Come raccontare quasi un secolo di Storia cinese (dal 1920 agli anni Sessanta) attraverso il filtro dell’arte, davanti e dietro la macchina da presa. È ciò che fa il documentarista QIU Jiongjiong – già a Locarno nel 2015 con il documentario sperimentale Chi (Mr. Zhang Believes) – con la sua prima opera di finzione, Jiao ma tang hui (A New Old Play).

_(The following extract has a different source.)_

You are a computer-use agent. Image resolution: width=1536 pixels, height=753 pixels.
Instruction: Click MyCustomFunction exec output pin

Un film imponente, a tratti impegnativo (appena sotto le tre ore, ricco di riferimenti culturali non sempre accomodanti nei confronti di chi non conosce bene la cultura locale), ma anche scorrevole e a suo modo divertente, con un senso dell’umorismo stralunato dettato dalla premessa: Qui Fu (Yi Sicheng), un attore che per anni ha interpretato il ruolo del clown in seno a una compagnia teatrale, è appena morto e quando arriva nell’aldilà evoca per l’ultima volta i suoi ricordi, sullo sfondo di cinque decenni di eventi cinesi del secolo scorso, dai malcontenti politici nella provincia di Sichuan fino agli inizi della Rivoluzione culturale.

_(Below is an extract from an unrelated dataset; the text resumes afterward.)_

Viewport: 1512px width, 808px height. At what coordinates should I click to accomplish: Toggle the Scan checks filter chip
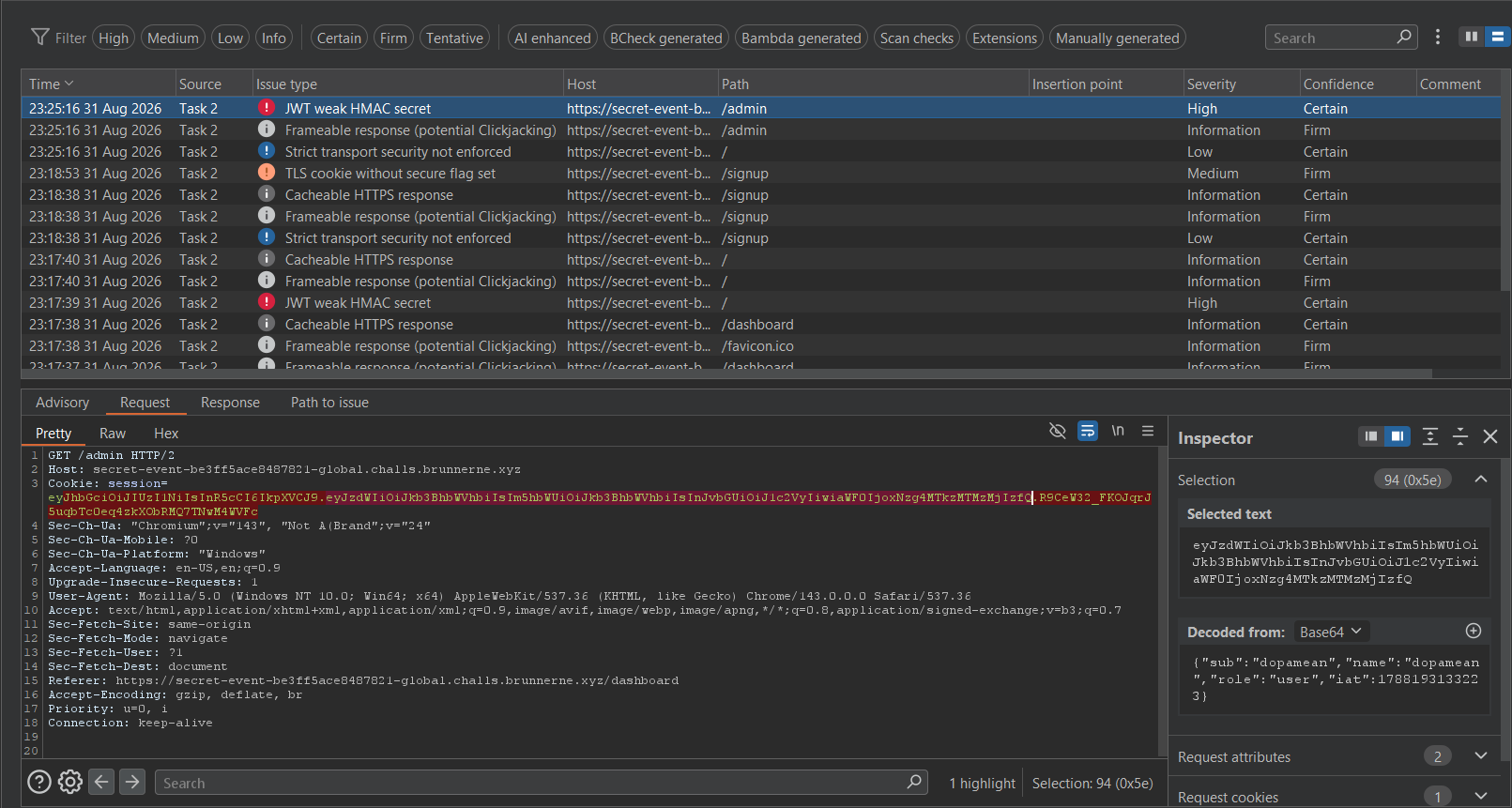916,38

Il regista applica il suo occhio documentaristico alla rievocazione di ciò che è accaduto nel suo paese, infondendo però anche uno spirito surreale che ha un che di felliniano per via della figura principale e aggiungendo l’afflato tragico di Shakespeare (autore a cui si associa il fatto di attribuire il ruolo del clown sempre allo stesso attore – nel suo caso, il noto istrione elisabettiano Will Kemp). Un viaggio onirico che, con una fotografia ipnotica dal fascino pittorico, sovrappone due mondi, applicando un filtro deliziosamente al di là del reale a una struttura non dissimile da quella dell’altrettanto fluviale La recita di Theo Angelopoulos, che nel 1975 – circa dieci anni dopo la fine dell’arco cronologico coperto da questo film – raccontava con lo stesso punto di vista la Grecia del secondo conflitto mondiale e dopoguerra. Un esordio ambizioso e potente, quello di QIU Jiongjiong, la cui carica tematica e visiva non lascia indifferenti.